A la luz de estas conclusiones, las principales recomendaciones serían para futuras investigaciones: Los hallazgos de este estudio plantean varias líneas de investigación promisorias que merecen ser exploradas con mayor profundidad. Se recomienda implementar diseños longitudinales que permitan evaluar la evolución temporal tanto de la alianza terapéutica como de los resultados clínicos, superando así la limitación transversal del presente estudio. Sería particularmente valioso replicar esta investigación con muestras más amplias y representativas, utilizando estrategias de muestreo probabilístico que permitan generalizar los resultados con mayor confiabilidad.
La inclusión de evaluaciones cualitativas complementarias podría enriquecer significativamente la comprensión de los mecanismos subyacentes a los patrones observados. Se sugiere emplear entrevistas en profundidad o grupos focales para explorar las percepciones de pacientes y terapeutas sobre los factores que facilitan u obstaculizan el establecimiento de una alianza terapéutica efectiva en contextos de atención remota y voluntaria. Esta aproximación metodológica mixta permitiría capturar dimensiones del fenómeno que escapan a las mediciones cuantitativas. Por ello, resulta prioritario investigar con mayor detalle el papel diferencial de las dimensiones de la alianza terapéutica, especialmente el sorprendente hallazgo sobre la limitada asociación de las tareas terapéuticas con los resultados clínicos. Sería valioso desarrollar estudios que examinen si este patrón se replica en otros contextos de atención psicológica comunitaria o si representa una particularidad de las intervenciones voluntarias a distancia.
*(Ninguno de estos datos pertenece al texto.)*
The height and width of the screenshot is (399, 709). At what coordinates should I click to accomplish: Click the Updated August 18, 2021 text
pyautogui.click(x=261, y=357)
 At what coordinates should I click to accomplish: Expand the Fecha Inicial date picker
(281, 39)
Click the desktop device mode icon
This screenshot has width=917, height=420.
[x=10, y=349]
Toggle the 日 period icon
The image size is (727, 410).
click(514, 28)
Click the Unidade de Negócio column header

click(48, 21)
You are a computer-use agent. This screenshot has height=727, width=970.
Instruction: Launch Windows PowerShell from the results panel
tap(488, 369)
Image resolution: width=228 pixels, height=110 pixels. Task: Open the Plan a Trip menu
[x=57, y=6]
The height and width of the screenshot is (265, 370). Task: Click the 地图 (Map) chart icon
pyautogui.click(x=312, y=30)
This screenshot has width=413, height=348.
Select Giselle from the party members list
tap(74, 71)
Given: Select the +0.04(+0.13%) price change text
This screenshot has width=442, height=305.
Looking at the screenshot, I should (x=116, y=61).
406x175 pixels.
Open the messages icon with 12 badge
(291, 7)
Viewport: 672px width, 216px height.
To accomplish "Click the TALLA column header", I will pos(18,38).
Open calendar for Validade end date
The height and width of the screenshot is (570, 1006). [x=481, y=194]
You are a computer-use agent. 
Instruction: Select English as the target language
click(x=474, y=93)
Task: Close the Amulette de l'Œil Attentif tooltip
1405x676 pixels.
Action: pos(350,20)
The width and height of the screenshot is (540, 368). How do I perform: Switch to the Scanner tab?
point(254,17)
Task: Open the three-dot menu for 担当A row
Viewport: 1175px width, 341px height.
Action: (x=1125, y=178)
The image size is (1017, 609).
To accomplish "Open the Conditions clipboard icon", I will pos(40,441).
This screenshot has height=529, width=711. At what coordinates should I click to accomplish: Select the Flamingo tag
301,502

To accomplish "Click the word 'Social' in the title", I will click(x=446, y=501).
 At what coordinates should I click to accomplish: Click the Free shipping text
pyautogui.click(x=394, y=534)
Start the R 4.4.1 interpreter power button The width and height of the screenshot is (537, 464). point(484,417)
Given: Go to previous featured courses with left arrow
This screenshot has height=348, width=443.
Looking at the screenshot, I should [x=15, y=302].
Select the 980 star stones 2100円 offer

Por lo antes expuesto, para los clínicos, estos resultados ofrecen insumos valiosos para la práctica profesional en contextos similares al estudiado. El destacado papel del acuerdo en metas como predictor de mejores resultados clínicos sugiere la conveniencia de dedicar especial atención a la negociación y establecimiento de objetivos terapéuticos claros y consensuados desde las primeras sesiones. Se recomienda que los terapeutas desarrollen competencias específicas para facilitar este proceso colaborativo. Así, la estabilidad de la alianza terapéutica a través de diferentes grupos etarios y condiciones clínicas refuerza la importancia de priorizar su construcción y mantenimiento, incluso en pacientes con mayor severidad sintomática o que requieren tratamiento farmacológico concomitante. Los profesionales deberían recibir formación específica para adaptar sus intervenciones a las características particulares de estos subgrupos, sin descuidar los elementos fundamentales de la relación terapéutica.
Finalmente, los hallazgos sobre los mejores resultados en adultos mayores y los desafíos particulares de los usuarios de psicofármacos sugieren la necesidad de desarrollar protocolos de intervención diferenciados que consideren estas variables clínicamente relevantes. Se recomienda que los programas de formación para psicólogos voluntarios incluyan módulos específicos sobre el trabajo con estas poblaciones particulares.